Nuclear SNPs
Reads from 26 louse genomes were individually mapped with Bowtie2 (Langmead & Salzberg, 2012) to the reference genome described above. Before mapping, the reference sequence was indexed using Samtools (Li et al., 2009) and a dictionary file was made with CreateSequenceDictionary in Picard v.2.0.1 (https://broadinstitute.github.io/picard/). After mapping with Bowtie2, resulting SAM files were sorted to the BAM files and indexed using Samtools.
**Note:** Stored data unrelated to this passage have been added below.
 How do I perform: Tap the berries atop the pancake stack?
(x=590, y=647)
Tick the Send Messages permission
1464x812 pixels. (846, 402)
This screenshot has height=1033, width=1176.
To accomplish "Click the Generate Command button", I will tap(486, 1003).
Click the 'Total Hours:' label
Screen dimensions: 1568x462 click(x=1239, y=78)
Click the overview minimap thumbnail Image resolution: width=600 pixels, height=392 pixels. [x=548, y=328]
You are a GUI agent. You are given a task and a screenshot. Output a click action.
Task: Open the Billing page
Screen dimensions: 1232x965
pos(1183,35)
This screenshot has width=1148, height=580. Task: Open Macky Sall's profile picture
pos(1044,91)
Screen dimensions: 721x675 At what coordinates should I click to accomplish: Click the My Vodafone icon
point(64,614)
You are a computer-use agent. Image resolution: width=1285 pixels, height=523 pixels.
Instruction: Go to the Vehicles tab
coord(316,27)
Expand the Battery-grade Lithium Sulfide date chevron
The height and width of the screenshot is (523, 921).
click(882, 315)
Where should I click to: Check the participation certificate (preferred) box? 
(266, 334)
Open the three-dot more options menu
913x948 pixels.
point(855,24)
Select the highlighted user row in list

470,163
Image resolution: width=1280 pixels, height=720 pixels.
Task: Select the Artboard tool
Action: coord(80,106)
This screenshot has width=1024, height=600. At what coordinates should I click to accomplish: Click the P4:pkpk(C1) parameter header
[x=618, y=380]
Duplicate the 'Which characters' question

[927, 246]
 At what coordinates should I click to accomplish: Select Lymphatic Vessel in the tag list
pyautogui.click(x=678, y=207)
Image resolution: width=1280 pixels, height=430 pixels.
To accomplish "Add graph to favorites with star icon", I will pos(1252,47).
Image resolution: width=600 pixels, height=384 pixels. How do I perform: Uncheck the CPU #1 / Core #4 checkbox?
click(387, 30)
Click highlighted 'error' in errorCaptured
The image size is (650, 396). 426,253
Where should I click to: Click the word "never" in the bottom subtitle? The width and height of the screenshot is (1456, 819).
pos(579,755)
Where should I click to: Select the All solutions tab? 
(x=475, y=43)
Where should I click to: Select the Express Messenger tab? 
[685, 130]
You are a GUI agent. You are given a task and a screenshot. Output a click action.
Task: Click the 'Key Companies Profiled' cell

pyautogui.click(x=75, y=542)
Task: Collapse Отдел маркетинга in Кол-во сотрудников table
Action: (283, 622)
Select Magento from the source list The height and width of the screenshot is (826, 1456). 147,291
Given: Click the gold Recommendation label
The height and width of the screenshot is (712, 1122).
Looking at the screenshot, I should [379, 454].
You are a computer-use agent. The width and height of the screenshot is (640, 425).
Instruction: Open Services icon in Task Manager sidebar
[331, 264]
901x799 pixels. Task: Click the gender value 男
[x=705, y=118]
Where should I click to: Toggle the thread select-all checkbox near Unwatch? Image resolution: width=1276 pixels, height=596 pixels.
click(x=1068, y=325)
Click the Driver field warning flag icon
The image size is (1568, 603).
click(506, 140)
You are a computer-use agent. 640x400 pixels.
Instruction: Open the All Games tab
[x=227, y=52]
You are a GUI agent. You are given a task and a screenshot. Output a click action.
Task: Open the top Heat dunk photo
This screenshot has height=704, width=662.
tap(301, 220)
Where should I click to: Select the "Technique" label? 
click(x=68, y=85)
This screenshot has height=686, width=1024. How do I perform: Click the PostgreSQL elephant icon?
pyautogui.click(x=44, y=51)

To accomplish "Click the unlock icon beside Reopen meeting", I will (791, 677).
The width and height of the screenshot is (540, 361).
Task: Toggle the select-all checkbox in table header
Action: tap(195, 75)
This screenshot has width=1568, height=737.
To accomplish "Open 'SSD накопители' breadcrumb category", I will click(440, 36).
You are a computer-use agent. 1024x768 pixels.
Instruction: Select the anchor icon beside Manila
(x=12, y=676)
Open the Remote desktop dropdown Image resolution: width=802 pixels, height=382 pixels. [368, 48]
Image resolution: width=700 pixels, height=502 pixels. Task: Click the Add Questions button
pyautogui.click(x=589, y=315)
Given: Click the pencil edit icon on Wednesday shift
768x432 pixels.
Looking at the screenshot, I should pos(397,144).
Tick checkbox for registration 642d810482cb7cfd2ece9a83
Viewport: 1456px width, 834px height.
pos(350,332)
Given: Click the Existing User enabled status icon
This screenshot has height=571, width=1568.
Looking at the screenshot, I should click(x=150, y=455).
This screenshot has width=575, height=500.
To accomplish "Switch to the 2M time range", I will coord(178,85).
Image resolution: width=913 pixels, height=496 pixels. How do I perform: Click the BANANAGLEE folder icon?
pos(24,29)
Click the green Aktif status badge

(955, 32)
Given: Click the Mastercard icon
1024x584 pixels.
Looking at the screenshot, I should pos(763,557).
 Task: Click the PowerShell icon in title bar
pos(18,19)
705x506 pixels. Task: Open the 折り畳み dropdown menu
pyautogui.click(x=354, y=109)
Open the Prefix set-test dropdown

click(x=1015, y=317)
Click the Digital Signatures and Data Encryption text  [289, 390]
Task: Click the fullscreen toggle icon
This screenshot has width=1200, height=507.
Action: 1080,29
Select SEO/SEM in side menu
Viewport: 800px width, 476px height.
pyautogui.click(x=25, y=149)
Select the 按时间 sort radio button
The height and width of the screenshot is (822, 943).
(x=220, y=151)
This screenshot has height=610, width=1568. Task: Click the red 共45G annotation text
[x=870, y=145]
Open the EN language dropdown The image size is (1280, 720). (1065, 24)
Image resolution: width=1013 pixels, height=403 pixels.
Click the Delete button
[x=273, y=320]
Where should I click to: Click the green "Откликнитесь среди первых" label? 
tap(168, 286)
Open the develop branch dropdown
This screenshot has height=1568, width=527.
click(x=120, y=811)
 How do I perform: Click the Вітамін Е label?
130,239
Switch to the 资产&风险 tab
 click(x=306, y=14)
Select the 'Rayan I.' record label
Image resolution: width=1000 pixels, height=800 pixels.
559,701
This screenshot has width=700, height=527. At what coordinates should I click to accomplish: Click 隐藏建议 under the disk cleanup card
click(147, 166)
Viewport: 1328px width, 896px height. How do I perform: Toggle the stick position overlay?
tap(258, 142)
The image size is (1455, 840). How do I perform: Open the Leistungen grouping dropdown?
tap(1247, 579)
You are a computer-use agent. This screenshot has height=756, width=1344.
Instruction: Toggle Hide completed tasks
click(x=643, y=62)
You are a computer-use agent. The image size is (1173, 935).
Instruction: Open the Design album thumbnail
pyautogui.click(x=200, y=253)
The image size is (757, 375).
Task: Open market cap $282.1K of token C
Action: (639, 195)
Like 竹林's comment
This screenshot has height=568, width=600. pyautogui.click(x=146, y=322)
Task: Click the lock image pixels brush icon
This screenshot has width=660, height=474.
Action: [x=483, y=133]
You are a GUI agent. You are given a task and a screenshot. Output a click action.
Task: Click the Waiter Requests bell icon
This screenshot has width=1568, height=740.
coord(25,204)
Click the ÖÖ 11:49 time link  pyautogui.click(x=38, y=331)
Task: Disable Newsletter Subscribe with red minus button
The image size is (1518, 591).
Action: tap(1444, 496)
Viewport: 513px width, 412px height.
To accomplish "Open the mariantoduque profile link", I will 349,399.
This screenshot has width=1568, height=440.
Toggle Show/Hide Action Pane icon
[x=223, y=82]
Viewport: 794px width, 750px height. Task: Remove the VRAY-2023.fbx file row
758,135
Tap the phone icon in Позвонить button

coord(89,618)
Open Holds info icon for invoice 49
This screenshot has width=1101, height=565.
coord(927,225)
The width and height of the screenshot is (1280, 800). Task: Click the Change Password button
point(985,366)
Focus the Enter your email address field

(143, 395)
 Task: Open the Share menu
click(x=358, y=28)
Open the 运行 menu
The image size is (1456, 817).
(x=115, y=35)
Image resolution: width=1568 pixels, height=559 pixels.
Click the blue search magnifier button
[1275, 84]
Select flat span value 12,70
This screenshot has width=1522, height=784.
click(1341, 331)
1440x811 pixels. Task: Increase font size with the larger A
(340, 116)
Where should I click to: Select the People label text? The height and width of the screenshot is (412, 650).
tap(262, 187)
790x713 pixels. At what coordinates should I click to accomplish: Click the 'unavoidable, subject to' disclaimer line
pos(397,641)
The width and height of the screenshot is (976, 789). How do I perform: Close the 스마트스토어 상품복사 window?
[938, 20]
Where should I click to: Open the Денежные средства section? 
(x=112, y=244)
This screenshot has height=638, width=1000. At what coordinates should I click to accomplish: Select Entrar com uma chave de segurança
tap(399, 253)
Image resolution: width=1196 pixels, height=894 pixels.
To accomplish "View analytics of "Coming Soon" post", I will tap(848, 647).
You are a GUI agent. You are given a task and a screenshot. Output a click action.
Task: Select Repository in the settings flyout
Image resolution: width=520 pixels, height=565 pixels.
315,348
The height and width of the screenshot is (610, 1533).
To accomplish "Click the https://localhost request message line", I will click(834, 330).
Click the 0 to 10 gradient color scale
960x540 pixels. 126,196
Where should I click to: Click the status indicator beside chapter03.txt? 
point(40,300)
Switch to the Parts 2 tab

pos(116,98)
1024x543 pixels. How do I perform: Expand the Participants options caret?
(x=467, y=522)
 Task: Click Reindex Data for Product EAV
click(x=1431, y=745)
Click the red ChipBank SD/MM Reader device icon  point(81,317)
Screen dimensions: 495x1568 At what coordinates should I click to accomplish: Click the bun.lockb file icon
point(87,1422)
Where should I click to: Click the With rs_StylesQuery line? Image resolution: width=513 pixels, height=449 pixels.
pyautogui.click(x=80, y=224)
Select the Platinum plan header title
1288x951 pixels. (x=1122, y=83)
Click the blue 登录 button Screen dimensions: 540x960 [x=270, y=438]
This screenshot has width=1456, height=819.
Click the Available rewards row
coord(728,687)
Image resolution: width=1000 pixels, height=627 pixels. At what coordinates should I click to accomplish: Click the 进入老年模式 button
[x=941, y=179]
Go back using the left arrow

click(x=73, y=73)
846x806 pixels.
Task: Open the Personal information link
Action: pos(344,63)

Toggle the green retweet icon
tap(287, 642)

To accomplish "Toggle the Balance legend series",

Duplicated sequences were removed from sorted BAM files with Picard v.2.0.1 and quality of mapping was verified with QualiMap (http://qualimap.bioinfo.cipf.es/). SNPs for population-level analysis were called using the GATK Genome Analysis Toolkit following the “Best Practices” guide from the Broad Institute (Van der Auwera et al., 2013). SNPs were jointly called for all 26P. serrata samples and filtered with QD (quality by depth) <2.0, FS (Fisher strand test) >60.0, MQ (mapping quality) <40.0, and MQRankSum (mapping quality rank sum test) <–12.5. The SNPs from GATK were filtered with minor allele frequency (MAF) threshold 0.05 in PLINK 1.9 (https://www.cog-genomics.org/plink/1.9/). SNPs in linkage disequilibrium (LD) were pruned with the squared coefficient of correlation (r2) 0.2 and missing data threshold 0.2.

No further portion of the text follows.